Children and youth exposed to adverse childhood experiences (ACEs) would gain access to coordinated, trauma-informed response teams funded by a federal grant program ($10M/year), increasing availability of specialized services for affected kids.
Local social service agencies and social workers would receive grant funding to build capacity for screening, intervention, and referrals, strengthening local ability to identify and serve at-risk families.
State and local governments would be able to use grants to coordinate justice, health, and child welfare responses, improving cross-agency collaboration for at-risk children and potentially reducing service fragmentation.
Many communities and affected children may not receive help because the program is limited to $10M/year, which is likely insufficient to meet nationwide needs for trauma-informed services.
Administering grants through the Office of Justice Programs could steer program design toward criminal-justice approaches rather than public-health models, affecting how services are delivered and by whom.
Taxpayers face a modest increase in federal spending (about $40M total over four years) to fund the new grant program.

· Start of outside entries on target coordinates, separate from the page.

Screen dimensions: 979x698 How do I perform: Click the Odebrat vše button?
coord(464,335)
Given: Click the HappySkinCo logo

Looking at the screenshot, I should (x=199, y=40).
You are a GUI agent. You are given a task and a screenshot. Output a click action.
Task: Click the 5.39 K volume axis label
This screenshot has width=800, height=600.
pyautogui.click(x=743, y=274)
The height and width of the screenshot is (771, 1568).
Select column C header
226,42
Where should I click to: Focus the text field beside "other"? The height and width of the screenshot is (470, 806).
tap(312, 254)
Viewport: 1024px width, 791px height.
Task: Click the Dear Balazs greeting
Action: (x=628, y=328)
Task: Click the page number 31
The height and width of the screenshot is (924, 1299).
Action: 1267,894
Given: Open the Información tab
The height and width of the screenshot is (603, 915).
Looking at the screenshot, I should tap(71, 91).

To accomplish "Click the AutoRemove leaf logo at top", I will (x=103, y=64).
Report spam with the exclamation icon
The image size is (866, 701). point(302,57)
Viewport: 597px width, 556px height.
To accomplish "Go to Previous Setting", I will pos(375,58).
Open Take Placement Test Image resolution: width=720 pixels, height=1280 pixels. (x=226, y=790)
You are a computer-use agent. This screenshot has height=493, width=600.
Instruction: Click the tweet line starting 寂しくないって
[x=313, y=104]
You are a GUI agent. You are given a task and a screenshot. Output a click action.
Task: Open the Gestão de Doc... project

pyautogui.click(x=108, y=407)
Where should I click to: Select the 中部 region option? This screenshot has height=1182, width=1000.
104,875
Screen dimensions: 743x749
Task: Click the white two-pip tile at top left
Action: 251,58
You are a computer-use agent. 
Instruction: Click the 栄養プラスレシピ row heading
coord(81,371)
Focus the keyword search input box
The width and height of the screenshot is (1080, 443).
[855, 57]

Based on analysis of 2 sections of legislative text.
Adds a new Adverse Childhood Experiences response team grant program to Title I and authorizes $10M per year for FY2026–2029.
Introduced May 22, 2025 by Jeanne Shaheen · Last progress May 22, 2025
Creates a new federal grant program called the Adverse Childhood Experiences (ACEs) Response Team Grant Program by adding a new part to Title I of the Omnibus Crime Control and Safe Streets Act of 1968. It authorizes $10,000,000 per year in federal funding for each of fiscal years 2026 through 2029 to carry out the new program. The text adds the program and a specific, multi-year authorization of appropriations but does not itself appropriate funds or specify program details such as eligible grantees or allowable uses.